Twoje zadanie.
Przepisz bez zmian wiersze, zaczynając od tego, który zawiera „This screenshot has height=868, width=1389.”, a kończąc na tym, który zawiera „point(467,665)”, oba włącznie.

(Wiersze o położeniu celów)
□ □ □ □ □

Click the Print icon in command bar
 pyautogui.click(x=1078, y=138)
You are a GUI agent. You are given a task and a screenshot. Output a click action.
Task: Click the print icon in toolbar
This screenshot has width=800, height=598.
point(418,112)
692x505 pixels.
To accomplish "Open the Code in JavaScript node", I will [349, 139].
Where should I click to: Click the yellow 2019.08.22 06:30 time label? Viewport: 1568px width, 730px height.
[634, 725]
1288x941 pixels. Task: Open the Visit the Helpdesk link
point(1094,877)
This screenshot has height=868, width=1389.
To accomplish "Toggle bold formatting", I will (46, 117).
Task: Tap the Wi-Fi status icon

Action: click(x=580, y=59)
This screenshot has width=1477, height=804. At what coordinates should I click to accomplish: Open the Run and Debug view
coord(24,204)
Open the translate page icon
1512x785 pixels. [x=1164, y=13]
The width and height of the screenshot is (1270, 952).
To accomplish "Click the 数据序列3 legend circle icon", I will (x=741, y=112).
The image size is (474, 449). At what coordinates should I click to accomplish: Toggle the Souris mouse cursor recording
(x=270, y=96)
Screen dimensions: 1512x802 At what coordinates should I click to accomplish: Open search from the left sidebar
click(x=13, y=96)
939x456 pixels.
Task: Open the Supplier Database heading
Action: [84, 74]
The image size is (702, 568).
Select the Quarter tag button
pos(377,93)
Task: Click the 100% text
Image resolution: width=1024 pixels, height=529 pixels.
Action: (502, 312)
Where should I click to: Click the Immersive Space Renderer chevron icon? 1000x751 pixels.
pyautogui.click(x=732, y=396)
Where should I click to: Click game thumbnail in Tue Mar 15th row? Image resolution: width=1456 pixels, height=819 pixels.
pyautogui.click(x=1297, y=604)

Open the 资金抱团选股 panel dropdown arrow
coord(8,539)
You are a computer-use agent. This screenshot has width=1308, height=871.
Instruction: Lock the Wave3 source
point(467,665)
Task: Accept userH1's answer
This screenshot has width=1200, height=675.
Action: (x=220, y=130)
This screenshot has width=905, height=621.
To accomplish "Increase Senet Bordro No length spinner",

□ □ □ □ □

Pełna odpowiedź.
This screenshot has height=868, width=1389.
To accomplish "Toggle bold formatting", I will (46, 117).
Task: Tap the Wi-Fi status icon

Action: click(x=580, y=59)
This screenshot has width=1477, height=804. At what coordinates should I click to accomplish: Open the Run and Debug view
coord(24,204)
Open the translate page icon
1512x785 pixels. [x=1164, y=13]
The width and height of the screenshot is (1270, 952).
To accomplish "Click the 数据序列3 legend circle icon", I will (x=741, y=112).
The image size is (474, 449). At what coordinates should I click to accomplish: Toggle the Souris mouse cursor recording
(x=270, y=96)
Screen dimensions: 1512x802 At what coordinates should I click to accomplish: Open search from the left sidebar
click(x=13, y=96)
939x456 pixels.
Task: Open the Supplier Database heading
Action: [84, 74]
The image size is (702, 568).
Select the Quarter tag button
pos(377,93)
Task: Click the 100% text
Image resolution: width=1024 pixels, height=529 pixels.
Action: (502, 312)
Where should I click to: Click the Immersive Space Renderer chevron icon? 1000x751 pixels.
pyautogui.click(x=732, y=396)
Where should I click to: Click game thumbnail in Tue Mar 15th row? Image resolution: width=1456 pixels, height=819 pixels.
pyautogui.click(x=1297, y=604)

Open the 资金抱团选股 panel dropdown arrow
coord(8,539)
You are a computer-use agent. This screenshot has width=1308, height=871.
Instruction: Lock the Wave3 source
point(467,665)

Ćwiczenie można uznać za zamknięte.